Healthcare has more hidden translation layers than almost any other domain. "Cardiologist" implies a taxonomy hierarchy. A drug name needs to resolve to NDCs. A therapeutic class needs to expand into the right set of products. A condition maps to ICD-10 or CCSR groupings. A provider is an individual NPI or an organization or both. A geography is a state or a ZIP or a metro or a custom region. A claims question involves time windows, denominators, payer type, procedure codes, prescribing behavior, and patient cohorts, and the right answer changes depending on which combination you mean.
The practical implication is that no static dashboard can anticipate every combination, no analyst should have to memorize every schema, and no model should be trusted to improvise answers across that level of complexity without a governed layer underneath it.
An agent-native system offers a better path: experts express intent in their own language, the platform translates that intent into governed execution, and the result is the flexibility of conversation without giving up the discipline of software.
One thing I feel strongly about:
trust in this context is an engineering problem, not a messaging one.
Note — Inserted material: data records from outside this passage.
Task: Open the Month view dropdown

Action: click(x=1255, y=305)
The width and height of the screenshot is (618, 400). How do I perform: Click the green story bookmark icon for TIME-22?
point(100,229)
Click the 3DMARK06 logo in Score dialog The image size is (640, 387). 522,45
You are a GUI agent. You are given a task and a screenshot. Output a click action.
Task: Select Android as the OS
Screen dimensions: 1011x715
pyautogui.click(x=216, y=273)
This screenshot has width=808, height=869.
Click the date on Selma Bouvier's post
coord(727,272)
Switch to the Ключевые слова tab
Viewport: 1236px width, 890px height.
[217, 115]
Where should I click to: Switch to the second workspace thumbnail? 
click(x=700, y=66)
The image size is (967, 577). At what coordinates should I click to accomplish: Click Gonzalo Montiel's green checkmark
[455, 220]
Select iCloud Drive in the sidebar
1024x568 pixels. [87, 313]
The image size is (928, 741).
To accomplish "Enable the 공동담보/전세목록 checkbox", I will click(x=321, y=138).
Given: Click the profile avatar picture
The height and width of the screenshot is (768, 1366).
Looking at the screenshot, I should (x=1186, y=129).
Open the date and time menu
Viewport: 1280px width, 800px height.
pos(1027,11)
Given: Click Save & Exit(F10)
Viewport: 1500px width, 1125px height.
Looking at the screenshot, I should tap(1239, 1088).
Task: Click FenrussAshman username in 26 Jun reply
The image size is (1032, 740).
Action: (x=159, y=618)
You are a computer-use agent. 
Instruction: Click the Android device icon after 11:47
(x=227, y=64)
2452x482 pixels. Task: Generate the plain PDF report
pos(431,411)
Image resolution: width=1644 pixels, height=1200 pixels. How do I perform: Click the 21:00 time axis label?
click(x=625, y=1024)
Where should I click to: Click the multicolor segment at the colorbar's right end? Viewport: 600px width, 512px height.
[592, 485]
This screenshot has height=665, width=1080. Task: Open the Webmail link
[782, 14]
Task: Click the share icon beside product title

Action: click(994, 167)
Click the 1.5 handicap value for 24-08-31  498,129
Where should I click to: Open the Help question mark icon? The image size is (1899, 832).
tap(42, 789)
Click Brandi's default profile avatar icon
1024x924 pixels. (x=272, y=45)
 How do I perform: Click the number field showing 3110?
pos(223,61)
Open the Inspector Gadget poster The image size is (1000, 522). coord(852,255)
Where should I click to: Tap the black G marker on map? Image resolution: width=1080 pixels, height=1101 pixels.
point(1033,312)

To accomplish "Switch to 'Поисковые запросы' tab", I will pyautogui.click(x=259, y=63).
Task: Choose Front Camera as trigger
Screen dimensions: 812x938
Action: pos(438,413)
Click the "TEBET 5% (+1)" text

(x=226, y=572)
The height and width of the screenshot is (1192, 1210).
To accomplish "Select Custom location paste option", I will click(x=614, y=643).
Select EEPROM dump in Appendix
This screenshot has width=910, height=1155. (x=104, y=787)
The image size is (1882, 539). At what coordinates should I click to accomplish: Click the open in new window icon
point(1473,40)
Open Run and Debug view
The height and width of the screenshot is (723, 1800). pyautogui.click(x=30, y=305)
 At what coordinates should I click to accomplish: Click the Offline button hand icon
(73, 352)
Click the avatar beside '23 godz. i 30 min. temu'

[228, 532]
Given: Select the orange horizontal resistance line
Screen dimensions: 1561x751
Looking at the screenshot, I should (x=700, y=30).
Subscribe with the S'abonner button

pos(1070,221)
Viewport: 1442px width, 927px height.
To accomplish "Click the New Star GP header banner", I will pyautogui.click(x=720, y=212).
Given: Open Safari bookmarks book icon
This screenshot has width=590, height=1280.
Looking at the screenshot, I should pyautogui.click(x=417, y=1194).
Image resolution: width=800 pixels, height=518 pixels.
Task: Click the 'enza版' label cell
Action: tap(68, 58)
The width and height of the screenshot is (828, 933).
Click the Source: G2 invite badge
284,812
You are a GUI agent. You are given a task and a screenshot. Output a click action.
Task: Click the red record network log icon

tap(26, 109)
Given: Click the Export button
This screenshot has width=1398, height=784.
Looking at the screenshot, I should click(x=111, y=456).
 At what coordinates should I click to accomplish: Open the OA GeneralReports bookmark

A trustworthy agent shows its work: what entities it resolved, what codes it used, what filters were applied, what query ran, what data source was used, what calculation produced the result, and what limitations apply. If the system can't surface those answers, it's not ready for serious healthcare work. Observability has to be built into the architecture from the start, where every step the agent takes is logged, inspectable, and explainable to the analyst who needs to defend the number in a meeting. That's the baseline requirement for this category of software, not a differentiating feature.
Agents are becoming the orchestration layer for the data platform, not a replacement for it.
The companies that win in this space won't be the ones with the most impressive demo. They'll be the ones that can turn expert intent into governed action reliably, repeatedly, and in a way the user can actually trust. Healthcare analytics is ultimately a sequence of decisions made under constraints, and it requires judgment, context, translation, execution, guardrails, and accountability at every step. Agents, built the right way, are how you get all of that without forcing every user to become a data engineer.
That's the architecture we're building. One hundred days in, I'm more convinced of it than when we started.